A música, apesar de ser uma linguagem fascinante e enriquecedora, enfrenta, infelizmente, um desafio considerável no mundo atual: a crescente limitação de acesso a esse universo, que, ao contrário do que se poderia presumir, não é tão universal quanto gostaríamos, restringindo-se a um número cada vez menor de pessoas.

O aprendizado musical traz consigo uma série de benefícios para o desenvolvimento humano, que vão muito além da capacidade de tocar uma melodia. A música estimula a criatividade, disciplina, concentração e autoestima. Além disso, proporciona uma forma única de expressão que pode trazer satisfação pessoal e um profundo senso de realização.

Quando digo que a falta de interesse muitas vezes tem origem na família, meu objetivo não é julgar, mas sim destacar que a música, infelizmente, não ocupa mais um espaço significativo nos lares. Se compreendermos a música como uma linguagem capaz de uma comunicação eficaz, capaz de expressar e evocar diferentes sentimentos simultaneamente, entenderemos que, para manter uma linguagem viva, ela precisa ser vivenciada e praticada.
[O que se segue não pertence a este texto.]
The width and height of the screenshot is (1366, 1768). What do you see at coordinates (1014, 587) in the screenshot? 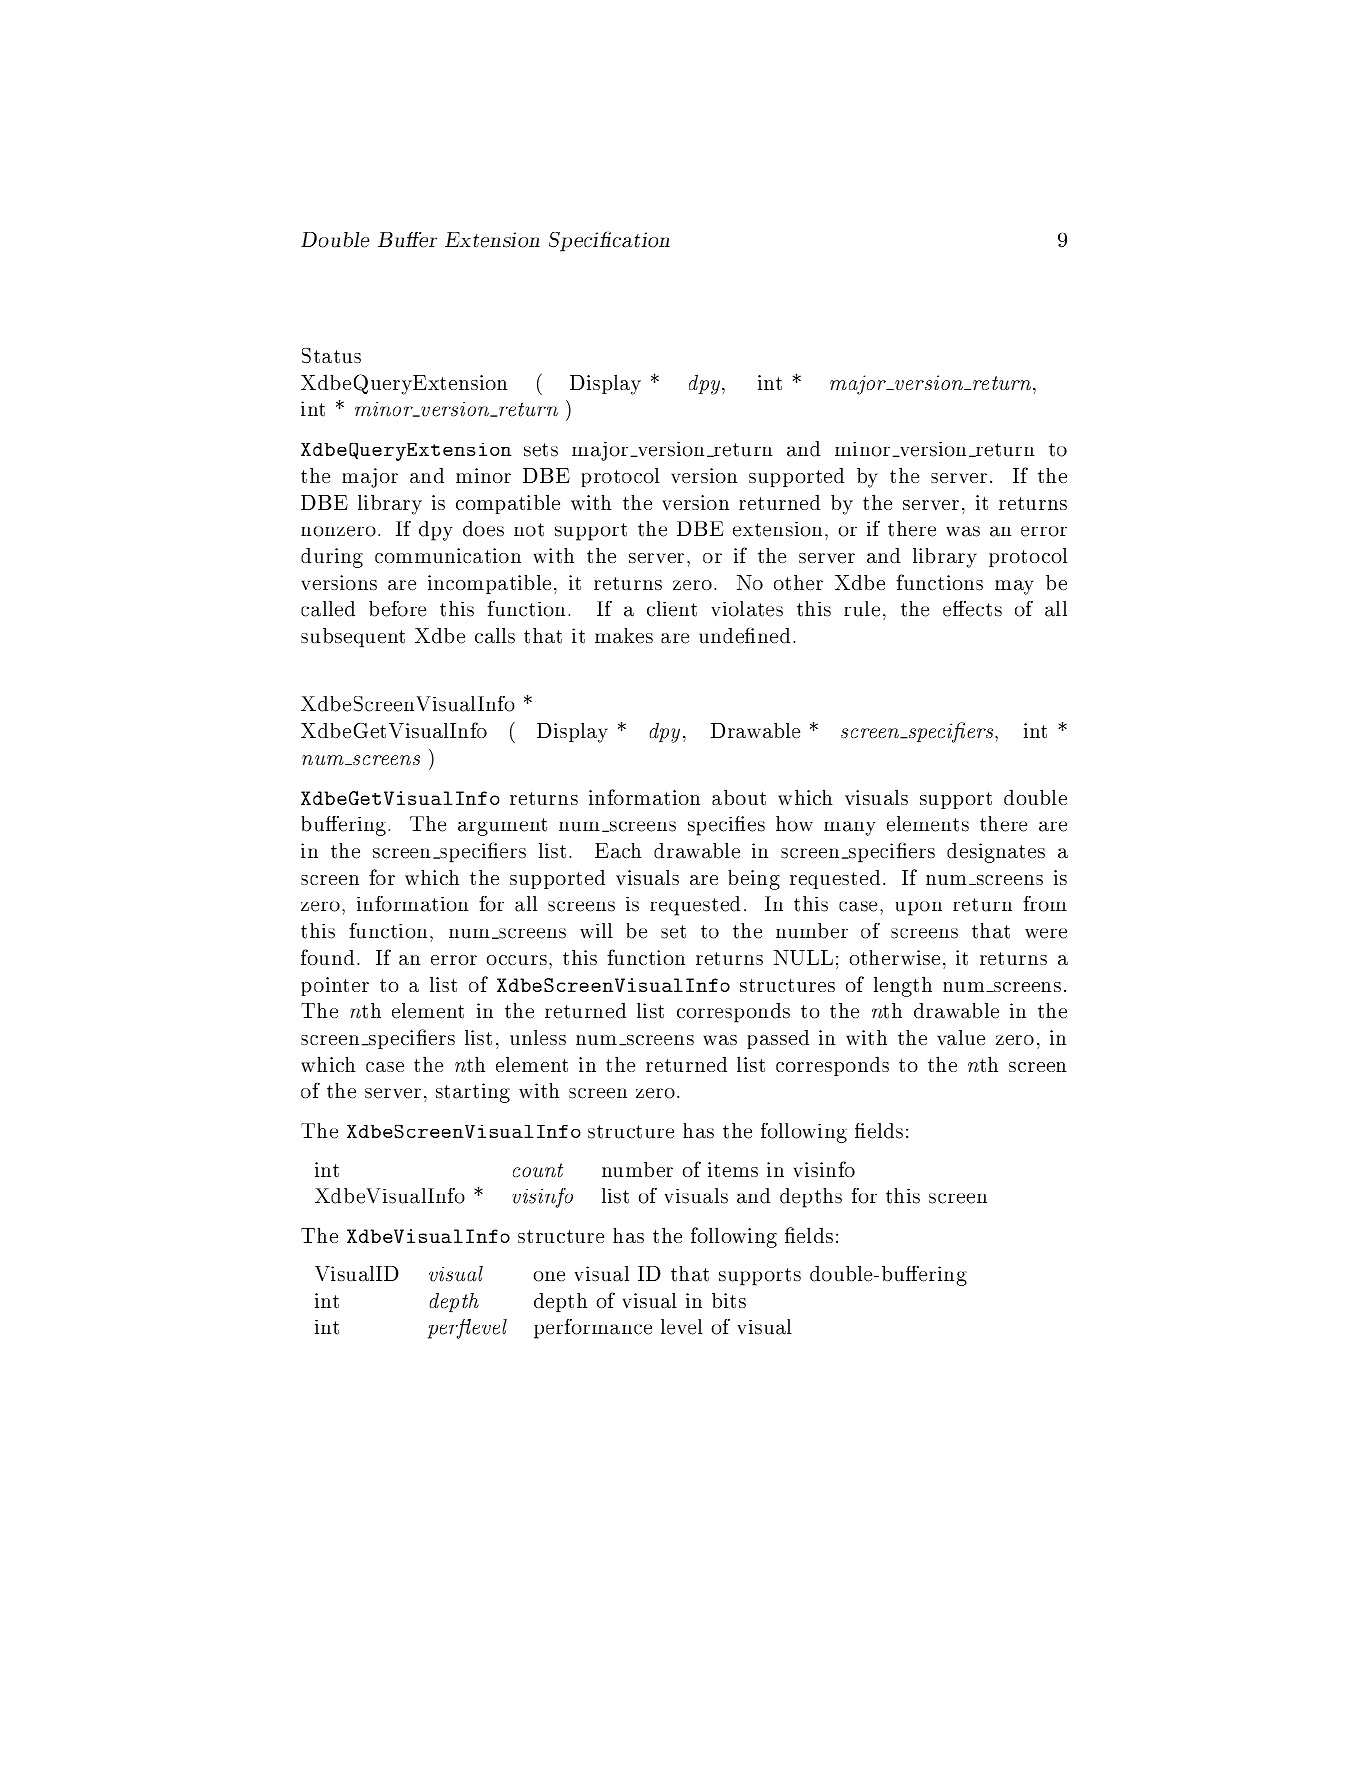
I see `may` at bounding box center [1014, 587].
Nesse contexto, gostaria de compartilhar uma experiência valiosa para ilustrar a importância da família no desenvolvimento da linguagem musical das crianças. O violinista e professor Shinichi Suzuki, nascido no Japão em 1898, desenvolveu uma filosofia de ensino de violino que mais tarde foi aplicada a vários instrumentos, sendo amplamente reconhecida internacionalmente. Sua abordagem baseava-se na observação de que as crianças aprendem naturalmente sua língua materna ouvindo e imitando os sons ao seu redor, a partir dessa ideia, ele aplicou esse princípio ao ensino de música.

Sua filosofia, ou Método Suzuki, como vários professores o chamam, enfatiza a importância de iniciar a educação musical desde cedo. Além disso, destaca que a repetição e a prática regular são fundamentais para a melhoria da técnica e expressão musical. Uma característica distintiva desse método é o envolvimento ativo dos pais, que desempenham um papel essencial participando das aulas, auxiliando na prática em casa e criando um ambiente de apoio para o aprendizado musical. Mais do que apenas estar presente, os pais também aprendem a tocar o instrumento junto com seus filhos.
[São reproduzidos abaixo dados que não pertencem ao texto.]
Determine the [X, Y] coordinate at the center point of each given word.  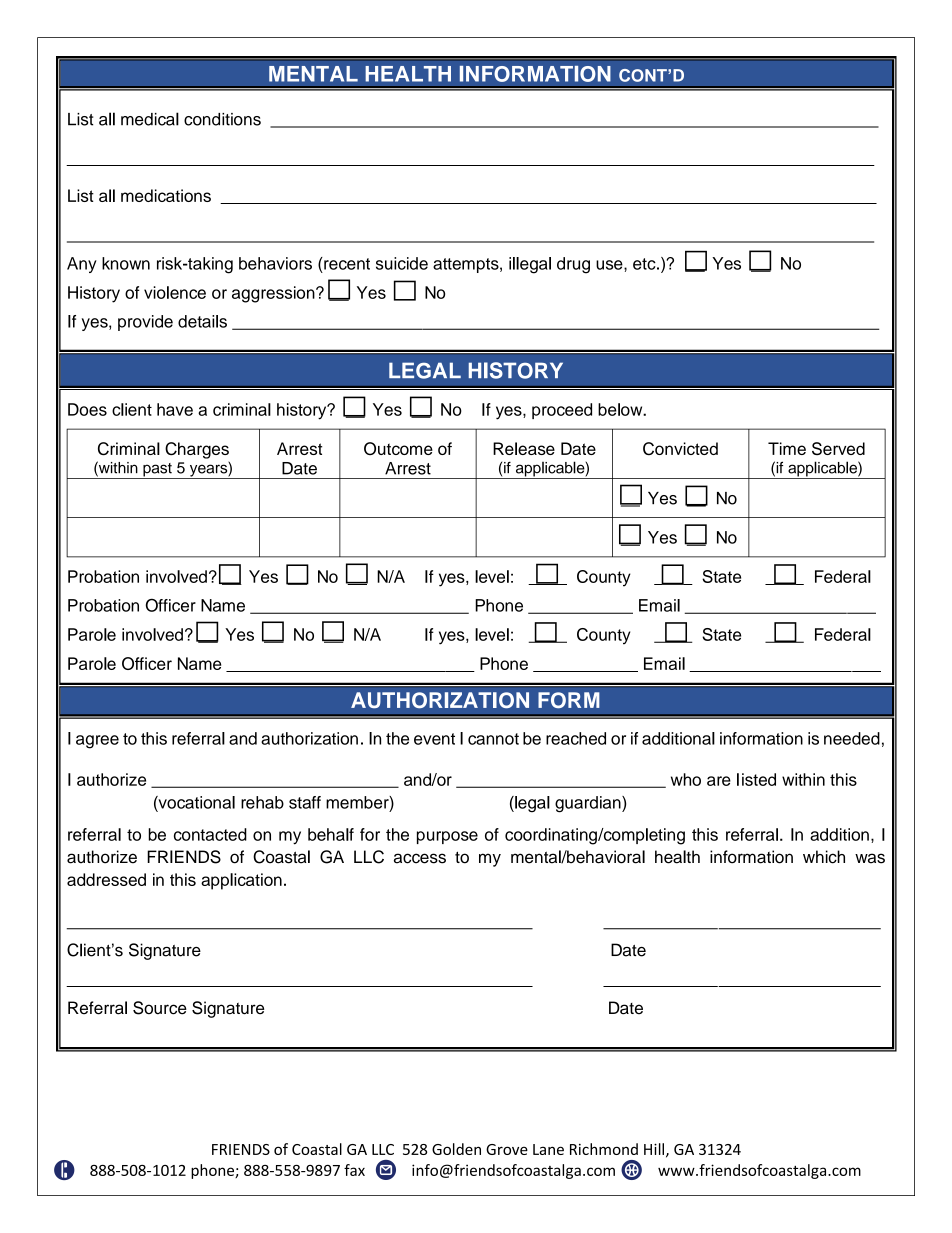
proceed [562, 411]
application [241, 881]
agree [97, 742]
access [420, 858]
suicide [402, 263]
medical [150, 119]
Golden [456, 1149]
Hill [654, 1149]
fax [354, 1170]
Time [787, 448]
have [175, 409]
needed [852, 738]
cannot [493, 739]
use [610, 265]
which [824, 857]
Assim como aprendemos uma língua por imersão, a música também segue esse princípio. Ela é assimilada por meio da prática e do uso contínuo. Embora criar um ambiente musical possa ser um desafio, é uma reflexão relevante sobre como podemos aprimorar nossas práticas para tornar a música uma linguagem mais presente e vívida na vida das crianças, para que possam vivenciar e se encantar por essa linguagem.
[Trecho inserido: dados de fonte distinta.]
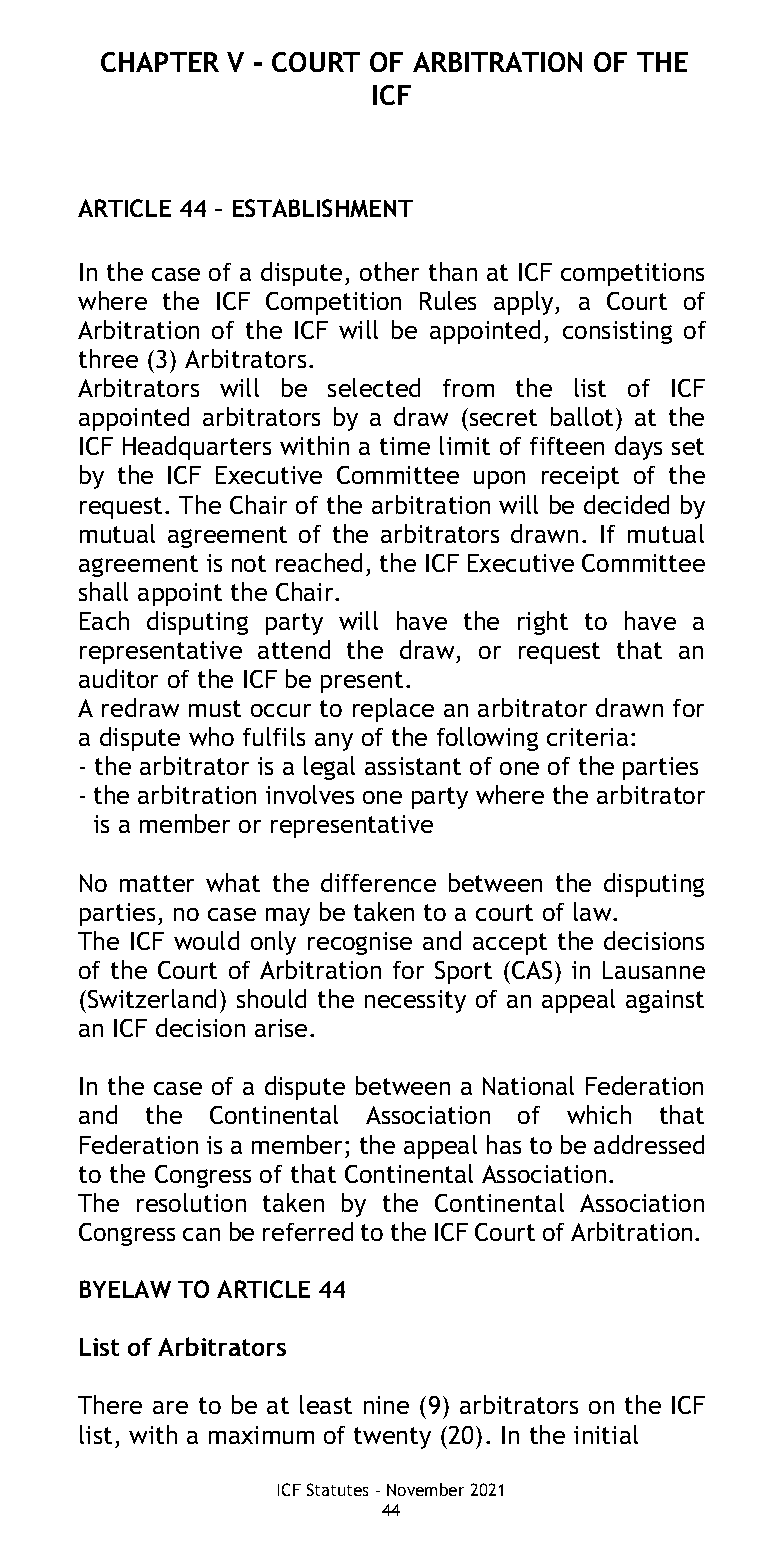 Image resolution: width=784 pixels, height=1568 pixels. I want to click on initial, so click(606, 1434).
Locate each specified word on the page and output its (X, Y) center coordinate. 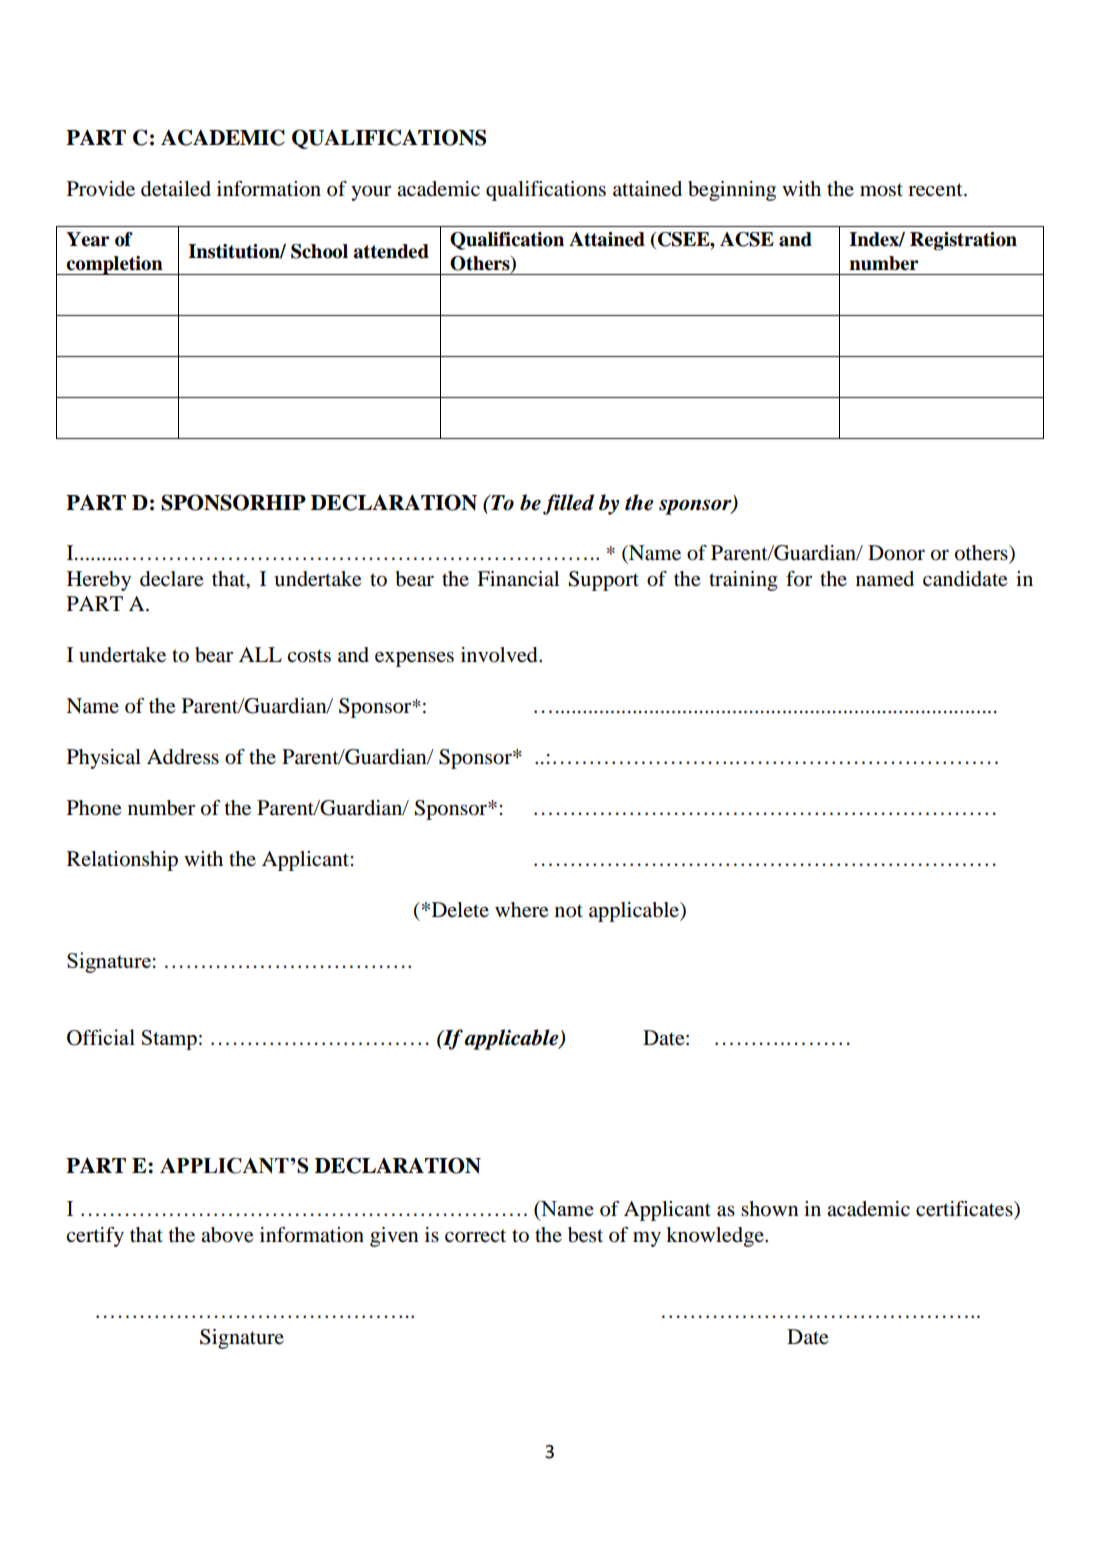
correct (475, 1236)
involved (500, 655)
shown (770, 1209)
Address (183, 757)
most (881, 190)
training (743, 581)
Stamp (169, 1040)
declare (171, 579)
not (569, 911)
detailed (176, 189)
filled (568, 504)
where (521, 910)
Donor (896, 553)
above (227, 1235)
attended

Em um mundo onde a música pode ser uma ferramenta poderosa para o desenvolvimento integral das crianças, a abordagem de Shinichi Suzuki nos lembra da importância de introduzir essa linguagem universal em nossos lares e ambientes educacionais. Por meio do envolvimento ativo dos pais, da aprendizagem por imersão e da prática constante, podemos despertar o interesse das crianças pela música desde tenra idade. Ao fazer isso, não apenas cultivamos músicos talentosos, mas também enriquecemos suas vidas com uma forma única e preciosa de expressão. Através da música, estamos proporcionando às futuras gerações uma linguagem de beleza e significado, capaz de transcender barreiras culturais e, assim, contribuir para a continuidade desse valioso legado em nosso mundo.